Data Engineer Hub

SQL and Query Engines for Data Engineers (2026)

In short

SQL and query engines for data engineers in 2026 means writing SQL beyond basic SELECT/JOIN — window functions, recursive CTEs, lateral joins, and MERGE — and understanding how the engine actually runs that SQL. The four things to know deeply: First, advanced SQL idioms that show up in every senior+ data pipeline (LAG/LEAD/ROW_NUMBER for sessionization, recursive CTEs for graph traversal, lateral joins for per-row subqueries, MERGE for upserts into Iceberg/Delta). Second, query-engine internals: how Spark's Catalyst optimizer, Trino's coordinator-worker model, Databricks Photon, and Snowflake's vectorized engine plan and execute. Third, the optimizations that decide whether a query takes 30 seconds or 30 minutes: partition pruning, predicate pushdown, and column pruning. Fourth, broadcast vs shuffle joins — when each wins and how to force the right one with hints.

Key takeaways

  • Window functions are the senior+ SQL primitive. LAG/LEAD for time-series diffs, ROW_NUMBER for deduplication, NTILE for percentile bucketing, and SUM/AVG OVER for running aggregates. Every senior data engineer writes these weekly. The Spark SQL reference (spark.apache.org/docs/latest/sql-ref.html) and Trino docs (trino.io/docs/current) document the supported syntax and edge cases around frame specification.
  • Recursive CTEs handle graph and hierarchy traversal — org charts, category trees, multi-hop lineage. Lateral joins (LATERAL in Postgres/Trino, also CROSS APPLY in SQL Server) let you reference outer columns in a subquery, enabling per-row top-N queries that would otherwise require window functions plus a filter.
  • MERGE (a.k.a. UPSERT) is the canonical write operation against Iceberg, Delta Lake, and Hudi tables. It expresses INSERT, UPDATE, and DELETE in a single atomic statement matched on a join condition. Modern lakehouse engines (Databricks, Snowflake, Trino-Iceberg) all support MERGE natively as of 2026.
  • Partition pruning is the single highest-leverage performance optimization in lakehouse queries. The engine reads only the partitions that match the WHERE clause; everything else is skipped without ever opening the file. Verify pruning fired in the query plan — a scan that reads 4,000 partitions when the filter should select 7 means the predicate didn't reach the metadata layer.
  • Predicate pushdown moves WHERE filters as close to the storage layer as possible — into the Parquet row-group footer, into the Iceberg manifest, into the connector. Column pruning does the same for projection.
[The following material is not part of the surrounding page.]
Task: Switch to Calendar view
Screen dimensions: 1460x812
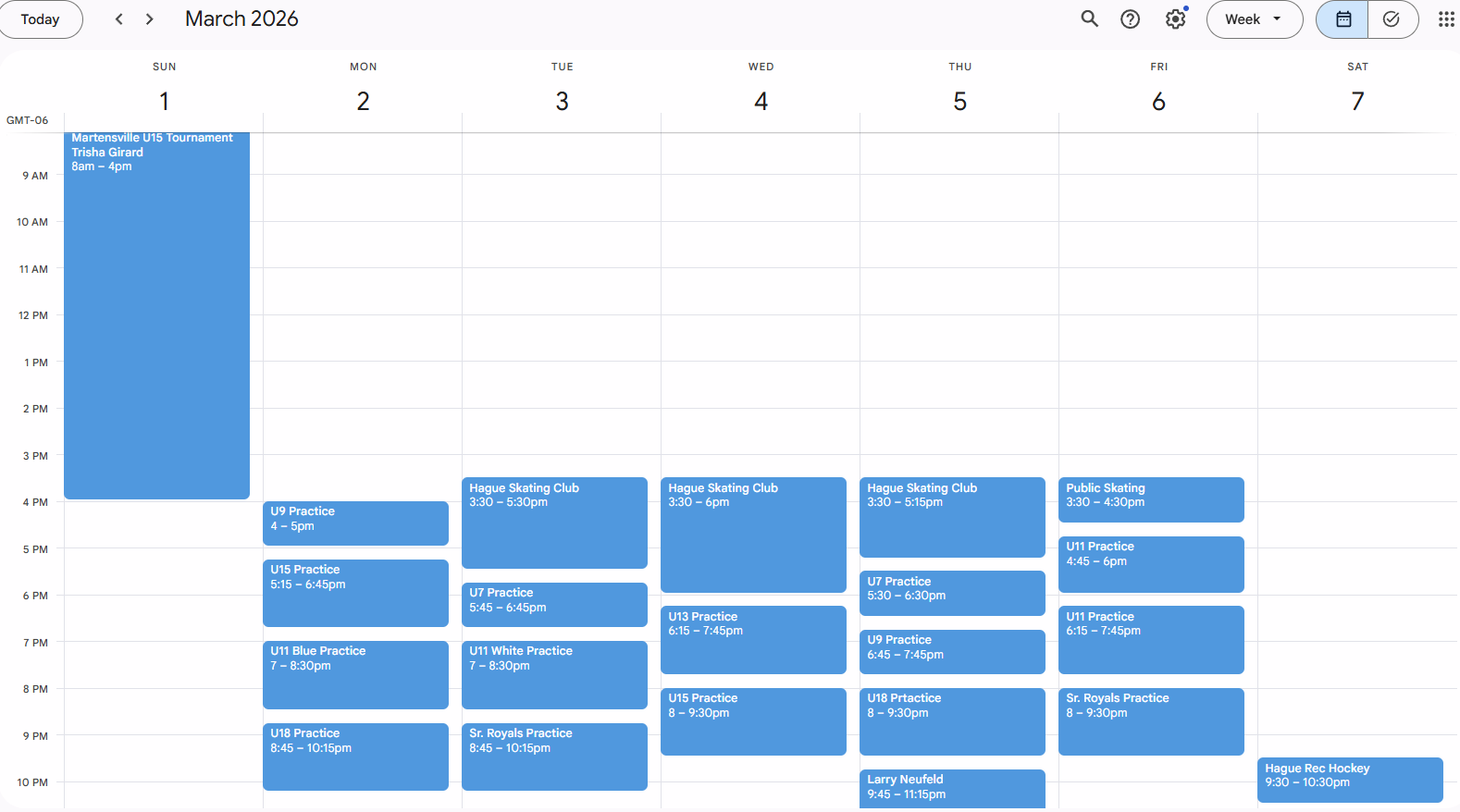Action: point(1342,19)
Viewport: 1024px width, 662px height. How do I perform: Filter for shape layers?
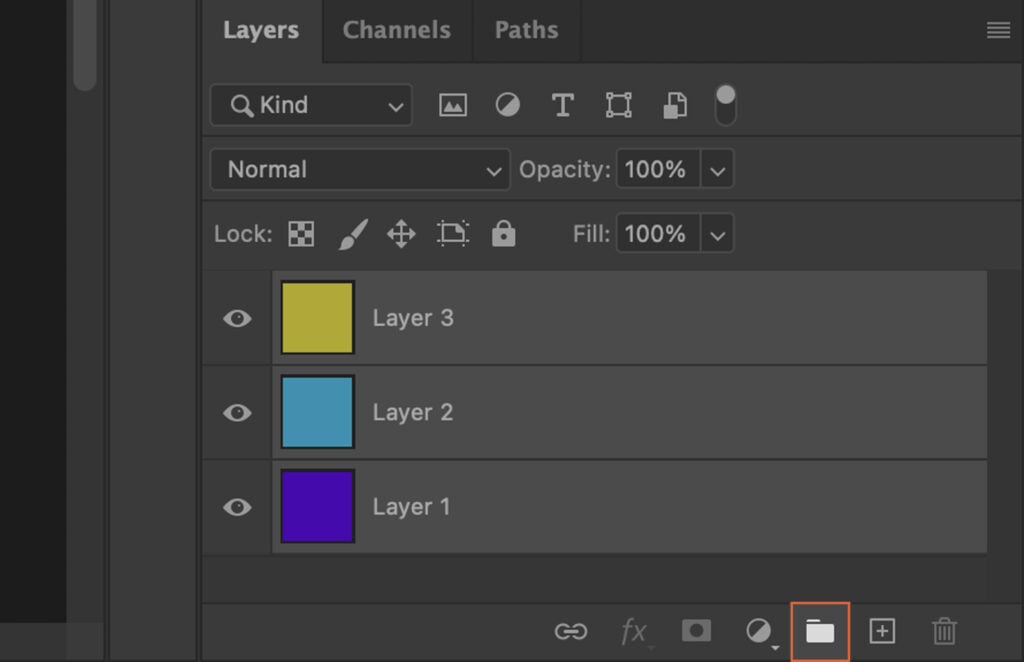point(618,104)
Together they decide whether the engine reads gigabytes or terabytes from object storage. Spark Catalyst, Trino's planner, and Snowflake's optimizer all do this automatically when the SQL is written cleanly.
  • Broadcast joins win when one side is small enough to fit in executor memory (Spark default threshold: 10 MB; tunable to ~1 GB). The small side is shipped to every worker and held in a hash table; the large side streams through. Shuffle joins partition both sides by the join key across the cluster; cheaper when both sides are large but expensive on network.
  • Reading EXPLAIN plans across engines is a senior+ skill. Spark's `EXPLAIN FORMATTED` shows the physical plan with WholeStageCodegen blocks; Trino's `EXPLAIN (TYPE DISTRIBUTED)` shows fragments and exchange operators; Snowflake's query profile shows the operator tree with bytes-scanned and partition-pruning stats. The vocabulary differs but the mental model is the same.

Window functions every senior DE writes weekly

Window functions are the SQL primitive that separates intermediate from senior data engineers. Where GROUP BY collapses rows into one per group, window functions compute aggregates while preserving every input row — enabling sessionization, running totals, deduplication, and rank-based filtering in pure SQL without subqueries or self-joins.

Four patterns show up in every senior+ data pipeline:

  • LAG / LEAD for time-series differences and gap detection — comparing each row to the previous or next row partitioned by some key (user, device, account).
  • ROW_NUMBER with PARTITION BY for deduplication — keep the first or latest row per natural key when source data has duplicates.
  • NTILE for percentile bucketing — divide an ordered set into N equal buckets for cohort analysis or quantile reporting.
  • SUM / AVG / COUNT OVER for running aggregates — cumulative revenue, 7-day rolling average, expanding window counts.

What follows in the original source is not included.